*** Begin section ***

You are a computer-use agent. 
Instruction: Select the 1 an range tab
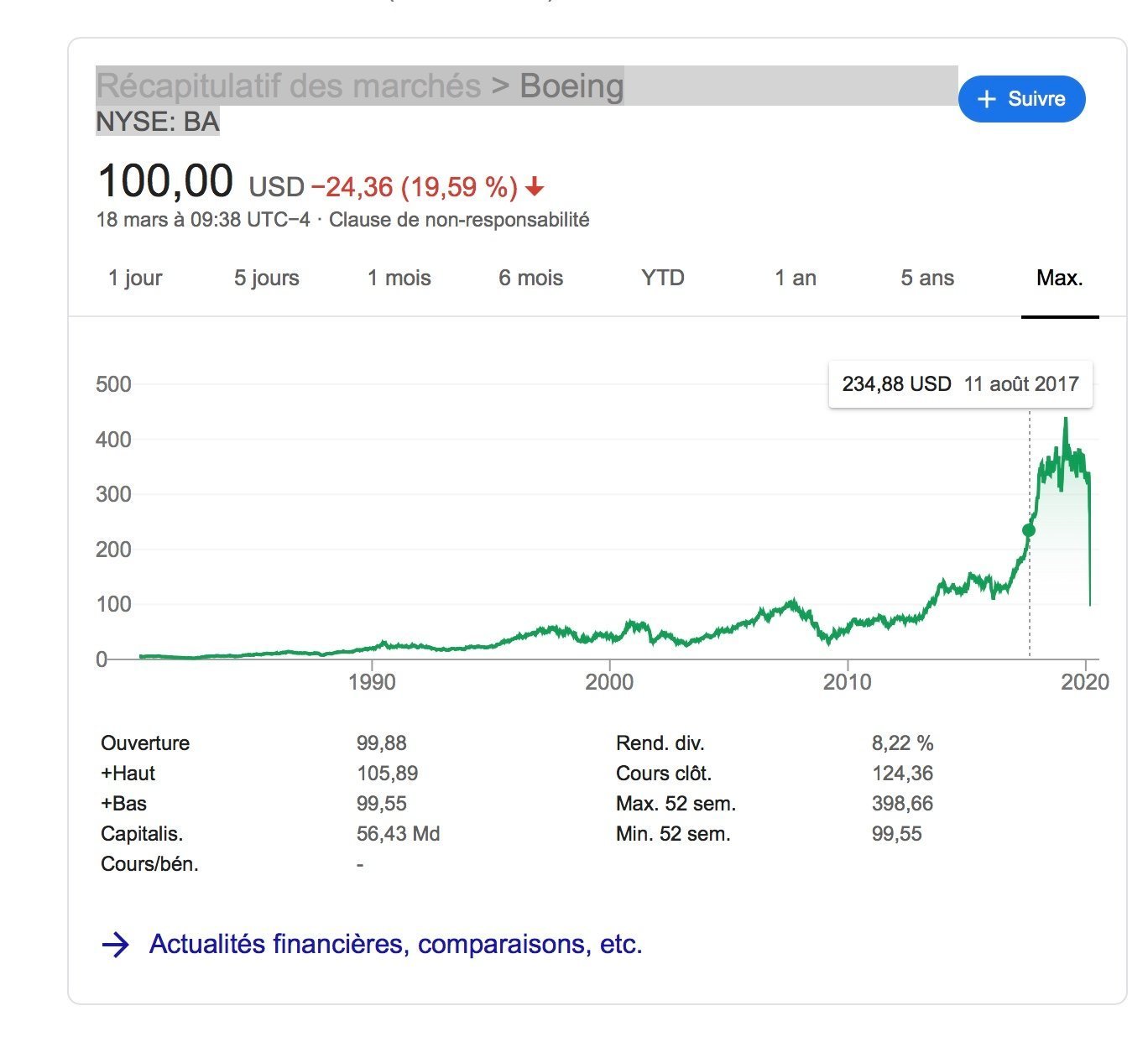pos(796,279)
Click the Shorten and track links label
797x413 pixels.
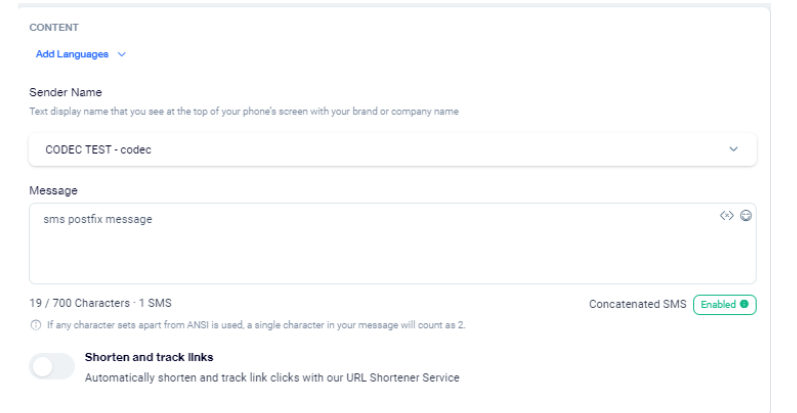[x=149, y=357]
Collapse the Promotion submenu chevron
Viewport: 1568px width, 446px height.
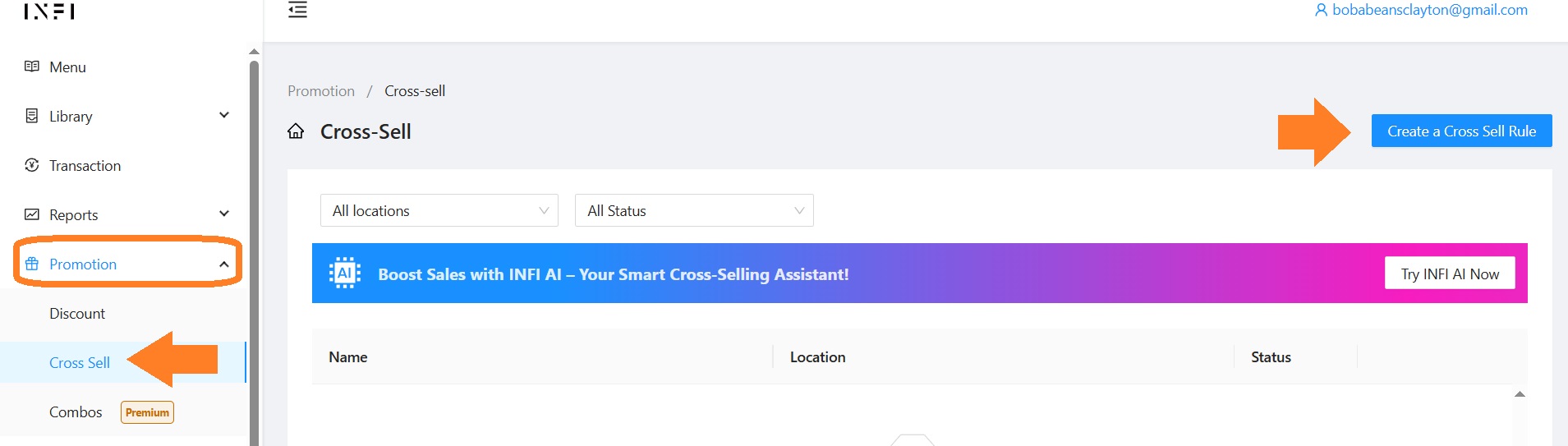click(224, 264)
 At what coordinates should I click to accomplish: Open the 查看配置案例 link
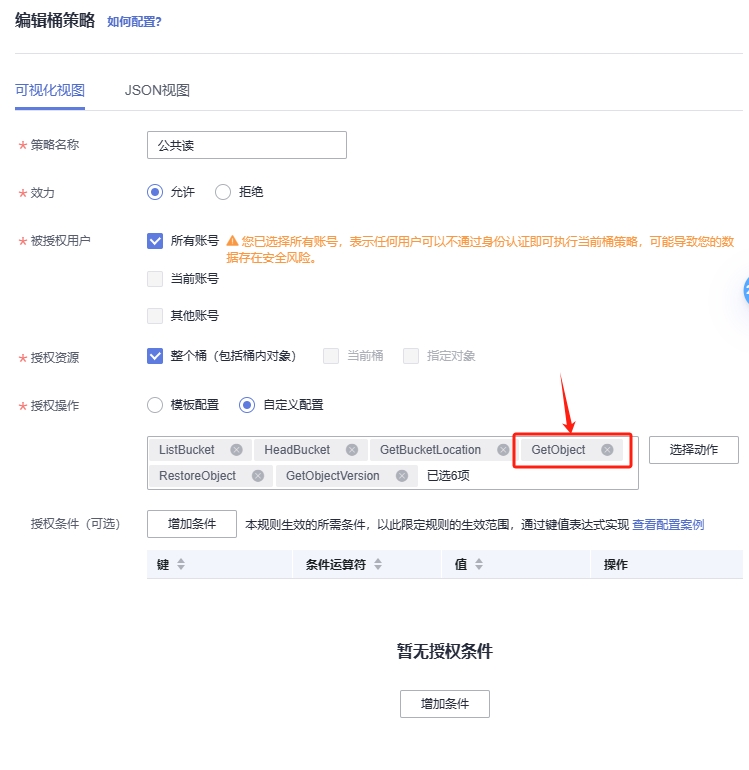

*** End section ***

__Task details__
Copy every line of the data exactly as written, excluding the pictures.

__Expected output__
You are a computer-use agent. 
Instruction: Select the 1 an range tab
pos(796,279)
Click the Shorten and track links label
797x413 pixels.
[x=149, y=357]
Collapse the Promotion submenu chevron
Viewport: 1568px width, 446px height.
click(224, 264)
 At what coordinates should I click to accomplish: Open the 查看配置案例 link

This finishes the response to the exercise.